■ TASK BRIEF: Once the data has been read, return all of it precisely as written.

----

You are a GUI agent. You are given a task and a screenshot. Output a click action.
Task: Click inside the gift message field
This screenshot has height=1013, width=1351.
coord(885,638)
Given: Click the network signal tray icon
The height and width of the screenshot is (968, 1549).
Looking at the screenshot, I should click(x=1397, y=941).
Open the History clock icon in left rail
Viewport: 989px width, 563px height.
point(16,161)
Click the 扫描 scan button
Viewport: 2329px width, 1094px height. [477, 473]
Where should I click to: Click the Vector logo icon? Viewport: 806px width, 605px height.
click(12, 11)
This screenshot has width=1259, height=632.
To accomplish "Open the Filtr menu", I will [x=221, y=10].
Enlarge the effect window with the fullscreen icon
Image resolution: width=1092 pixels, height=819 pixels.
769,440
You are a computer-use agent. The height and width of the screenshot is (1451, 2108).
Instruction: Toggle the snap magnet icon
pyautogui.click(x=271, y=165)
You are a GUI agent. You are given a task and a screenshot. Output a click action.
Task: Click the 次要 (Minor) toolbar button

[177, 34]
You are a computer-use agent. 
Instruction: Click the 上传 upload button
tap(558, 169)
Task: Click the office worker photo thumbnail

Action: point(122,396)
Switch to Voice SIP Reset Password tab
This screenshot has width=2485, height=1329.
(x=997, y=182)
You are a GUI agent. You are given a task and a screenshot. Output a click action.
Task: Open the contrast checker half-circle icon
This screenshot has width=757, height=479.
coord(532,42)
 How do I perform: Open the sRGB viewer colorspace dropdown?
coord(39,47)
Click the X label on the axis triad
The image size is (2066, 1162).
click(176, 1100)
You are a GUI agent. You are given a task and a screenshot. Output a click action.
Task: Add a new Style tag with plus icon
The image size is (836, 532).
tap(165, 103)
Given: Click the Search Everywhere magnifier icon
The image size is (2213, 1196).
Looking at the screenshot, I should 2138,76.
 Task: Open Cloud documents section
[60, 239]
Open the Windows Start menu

----

■ SOLUTION:
You are a GUI agent. You are given a task and a screenshot. Output a click action.
Task: Click inside the gift message field
This screenshot has height=1013, width=1351.
coord(885,638)
Given: Click the network signal tray icon
The height and width of the screenshot is (968, 1549).
Looking at the screenshot, I should click(x=1397, y=941).
Open the History clock icon in left rail
Viewport: 989px width, 563px height.
point(16,161)
Click the 扫描 scan button
Viewport: 2329px width, 1094px height. [477, 473]
Where should I click to: Click the Vector logo icon? Viewport: 806px width, 605px height.
click(12, 11)
This screenshot has width=1259, height=632.
To accomplish "Open the Filtr menu", I will [x=221, y=10].
Enlarge the effect window with the fullscreen icon
Image resolution: width=1092 pixels, height=819 pixels.
769,440
You are a computer-use agent. The height and width of the screenshot is (1451, 2108).
Instruction: Toggle the snap magnet icon
pyautogui.click(x=271, y=165)
You are a GUI agent. You are given a task and a screenshot. Output a click action.
Task: Click the 次要 (Minor) toolbar button

[177, 34]
You are a computer-use agent. 
Instruction: Click the 上传 upload button
tap(558, 169)
Task: Click the office worker photo thumbnail

Action: point(122,396)
Switch to Voice SIP Reset Password tab
This screenshot has width=2485, height=1329.
(x=997, y=182)
You are a GUI agent. You are given a task and a screenshot. Output a click action.
Task: Open the contrast checker half-circle icon
This screenshot has width=757, height=479.
coord(532,42)
 How do I perform: Open the sRGB viewer colorspace dropdown?
coord(39,47)
Click the X label on the axis triad
The image size is (2066, 1162).
click(176, 1100)
You are a GUI agent. You are given a task and a screenshot. Output a click action.
Task: Add a new Style tag with plus icon
The image size is (836, 532).
tap(165, 103)
Given: Click the Search Everywhere magnifier icon
The image size is (2213, 1196).
Looking at the screenshot, I should 2138,76.
 Task: Open Cloud documents section
[60, 239]
Open the Windows Start menu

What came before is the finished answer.